Notes: Vector Processors
This report delves into the fundamentals of Vector Processors. The report outlines the architecture, functionality, challenges, performance enhancements, as well as fallacies and pitfalls of vector processors.
Paper Summary
Increasing processor performance involves issuing multiple instructions per clock cycle and deepening pipelines to exploit instruction-level parallelism. However, this approach escalates the need for independent instructions, leading to quadratic growth in dependency tracking logic and circuit complexity. Vector processors offer an alternative, employing deep pipelines and high-level vector operations. Vector instructions resolve issues like data hazards and latency by specifying substantial work in a single instruction, eliminating control hazards from loop branches. While vector processors excel in scientific, engineering, and multimedia applications, challenges persist in managing large, low-locality datasets, addressed through innovative cache architectures and compiler support.

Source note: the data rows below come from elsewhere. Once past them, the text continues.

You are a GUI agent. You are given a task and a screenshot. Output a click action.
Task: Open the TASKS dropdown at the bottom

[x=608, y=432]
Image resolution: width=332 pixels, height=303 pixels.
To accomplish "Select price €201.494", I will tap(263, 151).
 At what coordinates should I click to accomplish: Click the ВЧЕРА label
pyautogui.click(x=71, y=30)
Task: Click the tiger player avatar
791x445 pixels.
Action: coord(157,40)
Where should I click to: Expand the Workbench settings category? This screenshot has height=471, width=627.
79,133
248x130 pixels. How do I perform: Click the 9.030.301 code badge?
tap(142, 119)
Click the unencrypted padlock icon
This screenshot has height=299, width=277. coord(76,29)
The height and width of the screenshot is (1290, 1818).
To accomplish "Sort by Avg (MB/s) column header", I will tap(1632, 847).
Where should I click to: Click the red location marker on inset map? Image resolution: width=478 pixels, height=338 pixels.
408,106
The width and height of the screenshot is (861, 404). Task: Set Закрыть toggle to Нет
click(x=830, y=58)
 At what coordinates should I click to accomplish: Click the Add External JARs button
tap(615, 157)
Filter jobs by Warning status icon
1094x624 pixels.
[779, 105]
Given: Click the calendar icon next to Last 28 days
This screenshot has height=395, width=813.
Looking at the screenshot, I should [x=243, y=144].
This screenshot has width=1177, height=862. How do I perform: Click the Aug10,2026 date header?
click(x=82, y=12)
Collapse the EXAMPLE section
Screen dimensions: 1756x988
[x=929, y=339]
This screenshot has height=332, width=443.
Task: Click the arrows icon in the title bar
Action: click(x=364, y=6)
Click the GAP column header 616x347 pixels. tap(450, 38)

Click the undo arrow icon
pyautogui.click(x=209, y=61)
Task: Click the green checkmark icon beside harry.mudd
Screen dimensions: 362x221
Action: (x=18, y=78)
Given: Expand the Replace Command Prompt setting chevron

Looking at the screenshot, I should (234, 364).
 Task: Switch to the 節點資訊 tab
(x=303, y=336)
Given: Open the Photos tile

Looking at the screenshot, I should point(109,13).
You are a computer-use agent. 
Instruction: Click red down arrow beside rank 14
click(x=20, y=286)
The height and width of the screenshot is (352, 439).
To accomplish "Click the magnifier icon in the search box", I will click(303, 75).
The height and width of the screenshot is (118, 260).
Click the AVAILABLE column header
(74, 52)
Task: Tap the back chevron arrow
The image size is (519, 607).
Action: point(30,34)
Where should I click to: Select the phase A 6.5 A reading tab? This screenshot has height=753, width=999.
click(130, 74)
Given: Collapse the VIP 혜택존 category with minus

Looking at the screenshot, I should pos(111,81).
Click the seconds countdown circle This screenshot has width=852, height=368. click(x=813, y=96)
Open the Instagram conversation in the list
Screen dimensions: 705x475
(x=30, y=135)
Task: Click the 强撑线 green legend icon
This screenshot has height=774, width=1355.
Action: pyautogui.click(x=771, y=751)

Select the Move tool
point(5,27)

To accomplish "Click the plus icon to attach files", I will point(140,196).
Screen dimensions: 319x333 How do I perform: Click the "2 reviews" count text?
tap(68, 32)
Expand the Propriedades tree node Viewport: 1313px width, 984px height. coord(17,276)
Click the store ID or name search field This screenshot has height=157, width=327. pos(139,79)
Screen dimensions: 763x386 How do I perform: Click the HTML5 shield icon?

A vector processor comprises a scalar unit and a vector unit, with two main architectures: vector-register and memory-memory. In vector-register, operations involve vector registers, while memory-memory uses memory-to-memory operations. In VMIPS, components include eight vector registers, fully pipelined vector functional units (5 units), a vector load-store unit, scalar registers for input, and special registers: vector-length and vector-mask.
The vector instructions in focus include operations such as ADDV.D
and ADDVS.D
, where inputs are either pairs of vector registers or a vector register and a scalar register. The latter uses the scalar register value as input for all operations. Additionally, LV
and SV
instructions handle vector load and store operations, loading or storing entire double-precision vectors. These operations require a specified vector register and a general-purpose register indicating the memory address. The instruction set also encompasses variations like LVWS and SVWS for strided memory access, as well as LVI and SVI for immediate offset loading or storing. Moreover, CVI performs the conversion of integer values within a vector register to floating-point values. These instructions collectively offer versatile and efficient ways to manipulate vectors in memory, catering to various addressing modes and stride options.
The execution time of a sequence of vector operations relies on three main factors: the length of operand vectors, structural hazards, and data dependencies. By considering vector length and initiation rate, we can calculate the time for a single vector instruction. The concept of a “convoy” simplifies vector execution analysis. A convoy is a set of vector instructions that can potentially start execution together without structural or data hazards. Each convoy must finish execution before any subsequent instructions can begin. Introducing the “chime” metric, representing the time to execute one convoy, facilitates estimating the performance of a vector sequence. A chime is an approximate measure independent of vector length, and a vector sequence with \(m\) convoys takes about \(m\) chimes. However, the chime model overlooks vector startup time, arising from the pipelining latency of vector operations, which increases the effective time to execute a convoy. The total time for a convoy is determined by the sum of the vector length and the startup time.
The startup time for a load refers to the duration to fetch the first word from memory into a register. The vector initiation rate, determining the rate of fetching or storing new words, may not necessarily be one clock cycle due to memory bank stalls impacting effective throughput. To achieve an initiation rate of one word per clock, the memory system must handle this data rate, often accomplished by employing multiple memory banks. Vector processors commonly use memory banks instead of simple interleaving for three main reasons: supporting multiple simultaneous accesses, addressing non- sequential data words, and accommodating multiple processors sharing the same memory system. Real memory banks have access latency (time from address arrival to data return) and bank cycle time (occupied time per request). These factors influence the startup cost and effective bandwidth of fetching a vector from memory.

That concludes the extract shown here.